┌────────

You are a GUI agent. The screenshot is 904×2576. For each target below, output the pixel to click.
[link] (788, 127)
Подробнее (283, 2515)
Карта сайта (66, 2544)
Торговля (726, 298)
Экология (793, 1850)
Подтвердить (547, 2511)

└────────
┌────────

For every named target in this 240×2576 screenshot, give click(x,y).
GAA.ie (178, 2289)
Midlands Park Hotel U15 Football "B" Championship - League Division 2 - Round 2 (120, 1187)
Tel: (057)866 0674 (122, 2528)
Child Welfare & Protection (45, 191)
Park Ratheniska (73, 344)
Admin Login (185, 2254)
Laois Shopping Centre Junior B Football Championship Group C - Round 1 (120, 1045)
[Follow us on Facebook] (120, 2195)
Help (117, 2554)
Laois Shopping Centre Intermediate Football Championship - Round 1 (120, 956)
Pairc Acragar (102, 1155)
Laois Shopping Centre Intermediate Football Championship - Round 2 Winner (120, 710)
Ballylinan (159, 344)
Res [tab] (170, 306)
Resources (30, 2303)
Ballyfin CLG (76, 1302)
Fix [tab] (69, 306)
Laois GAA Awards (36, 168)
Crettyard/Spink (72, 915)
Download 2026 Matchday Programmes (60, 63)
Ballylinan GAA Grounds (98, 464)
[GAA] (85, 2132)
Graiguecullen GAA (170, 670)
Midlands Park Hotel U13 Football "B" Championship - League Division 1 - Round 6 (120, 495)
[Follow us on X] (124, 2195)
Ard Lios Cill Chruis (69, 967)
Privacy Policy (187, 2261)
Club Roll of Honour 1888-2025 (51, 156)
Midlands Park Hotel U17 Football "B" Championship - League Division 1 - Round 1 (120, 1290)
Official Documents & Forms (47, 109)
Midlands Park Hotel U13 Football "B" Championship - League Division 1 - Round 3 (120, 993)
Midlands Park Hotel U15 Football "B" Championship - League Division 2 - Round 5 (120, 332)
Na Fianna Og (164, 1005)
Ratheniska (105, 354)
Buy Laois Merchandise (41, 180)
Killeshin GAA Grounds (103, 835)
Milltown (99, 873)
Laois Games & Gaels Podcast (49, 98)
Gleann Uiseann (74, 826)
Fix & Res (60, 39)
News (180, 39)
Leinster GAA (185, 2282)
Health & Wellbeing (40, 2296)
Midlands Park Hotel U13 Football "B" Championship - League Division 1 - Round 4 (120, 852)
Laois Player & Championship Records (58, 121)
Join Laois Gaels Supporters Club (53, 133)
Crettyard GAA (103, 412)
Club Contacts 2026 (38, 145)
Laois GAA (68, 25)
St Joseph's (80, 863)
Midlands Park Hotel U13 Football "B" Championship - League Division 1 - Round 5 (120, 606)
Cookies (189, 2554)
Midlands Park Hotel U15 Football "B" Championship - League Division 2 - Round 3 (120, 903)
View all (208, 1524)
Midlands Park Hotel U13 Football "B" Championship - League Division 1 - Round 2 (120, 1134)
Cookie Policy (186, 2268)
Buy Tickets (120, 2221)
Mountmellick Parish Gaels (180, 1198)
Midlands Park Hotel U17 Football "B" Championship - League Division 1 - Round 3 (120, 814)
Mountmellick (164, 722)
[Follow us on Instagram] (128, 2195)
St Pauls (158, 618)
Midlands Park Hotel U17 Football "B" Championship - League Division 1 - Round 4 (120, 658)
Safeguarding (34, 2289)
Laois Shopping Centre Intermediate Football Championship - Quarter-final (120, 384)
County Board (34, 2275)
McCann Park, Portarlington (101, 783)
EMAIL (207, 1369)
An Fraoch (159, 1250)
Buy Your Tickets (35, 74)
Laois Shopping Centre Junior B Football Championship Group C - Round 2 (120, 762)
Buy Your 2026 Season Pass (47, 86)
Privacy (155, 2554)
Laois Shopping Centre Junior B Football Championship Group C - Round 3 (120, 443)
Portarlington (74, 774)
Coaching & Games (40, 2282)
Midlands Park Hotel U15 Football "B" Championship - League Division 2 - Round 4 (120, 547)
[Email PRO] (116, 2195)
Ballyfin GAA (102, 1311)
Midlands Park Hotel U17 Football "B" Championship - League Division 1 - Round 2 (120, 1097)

└────────
┌────────

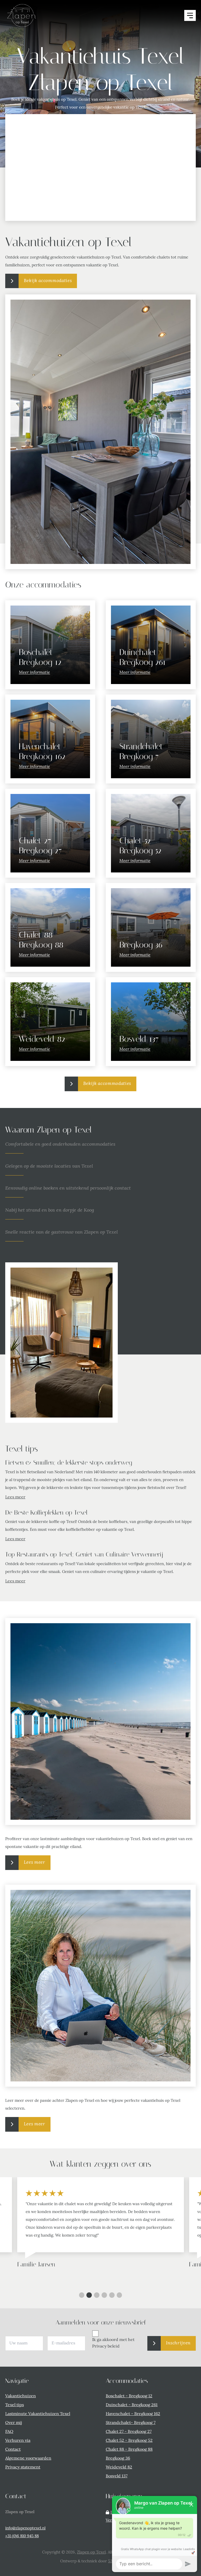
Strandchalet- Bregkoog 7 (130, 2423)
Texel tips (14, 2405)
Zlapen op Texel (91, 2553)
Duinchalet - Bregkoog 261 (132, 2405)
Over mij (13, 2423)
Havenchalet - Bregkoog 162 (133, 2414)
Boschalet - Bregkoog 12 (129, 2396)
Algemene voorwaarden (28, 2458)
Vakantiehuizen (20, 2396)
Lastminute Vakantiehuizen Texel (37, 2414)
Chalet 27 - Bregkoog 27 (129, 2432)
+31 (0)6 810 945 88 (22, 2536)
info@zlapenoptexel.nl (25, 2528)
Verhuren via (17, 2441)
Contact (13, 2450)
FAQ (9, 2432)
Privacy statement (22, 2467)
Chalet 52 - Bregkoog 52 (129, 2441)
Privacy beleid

└────────

Problem description –
Above are the lines; repeat exactly the ones from the line containing "1 (120, 1290)" down to the line containing "Health & Wellbeing (40, 2296)", both inclusive.

Result –
Midlands Park Hotel U17 Football "B" Championship - League Division 1 - Round 1 (120, 1290)
Official Documents & Forms (47, 109)
Midlands Park Hotel U13 Football "B" Championship - League Division 1 - Round 3 (120, 993)
Midlands Park Hotel U15 Football "B" Championship - League Division 2 - Round 5 (120, 332)
Na Fianna Og (164, 1005)
Ratheniska (105, 354)
Buy Laois Merchandise (41, 180)
Killeshin GAA Grounds (103, 835)
Milltown (99, 873)
Laois Games & Gaels Podcast (49, 98)
Gleann Uiseann (74, 826)
Fix & Res (60, 39)
News (180, 39)
Leinster GAA (185, 2282)
Health & Wellbeing (40, 2296)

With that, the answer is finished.